Figure 2.

Characterization of embryogenic and nonembryogenic protoplast-derived alfalfa cells formed under different conditions. A, Cell size expressed as the average of the length and width of the cells. Thirty cells were measured per treatment. B, Increase of ascorbate peroxidase activity indicating oxidative stress response of the cells due to excess Fe or 2,4-D in the medium. C, Cell division rate determined under a light microscope as the percentage of cells already divided at least once (at least 500 cells were counted). D, S phase progression followed by 5-bromo-2′-deoxyuridine (BrdU) incorporation into the nuclei of the cells during 36, 42, and 52 h of culture, respectively. E, The pH of the medium (pHe) at 0, 2, 3, and 4 d of culture. F, pHc of protoplast-derived cells grown under different conditions. Average pHc of 15 randomly selected cells. The pH values were determined using fluorescence microscopy following FDA staining and an in vitro calibration curve (see “Materials and Methods”). G, Vacuolar pH of protoplast-derived cells at 4 d of culture grown under different conditions.
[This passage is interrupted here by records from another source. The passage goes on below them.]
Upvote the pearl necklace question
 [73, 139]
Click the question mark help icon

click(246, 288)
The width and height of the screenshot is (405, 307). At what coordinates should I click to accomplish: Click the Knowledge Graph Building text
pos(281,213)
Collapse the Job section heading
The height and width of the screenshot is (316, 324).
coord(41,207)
Average vacuolar pH of 15 randomly selected cells. The pH values were determined using fluorescence microscopy following BCECF-AM staining and an in vitro calibration curve (see “Materials and Methods”). Data are from at least three independent experiments. The se of the measurements is indicated on the bars. d.i.c., Days in culture; h.i.c., hours in culture; nd, no data.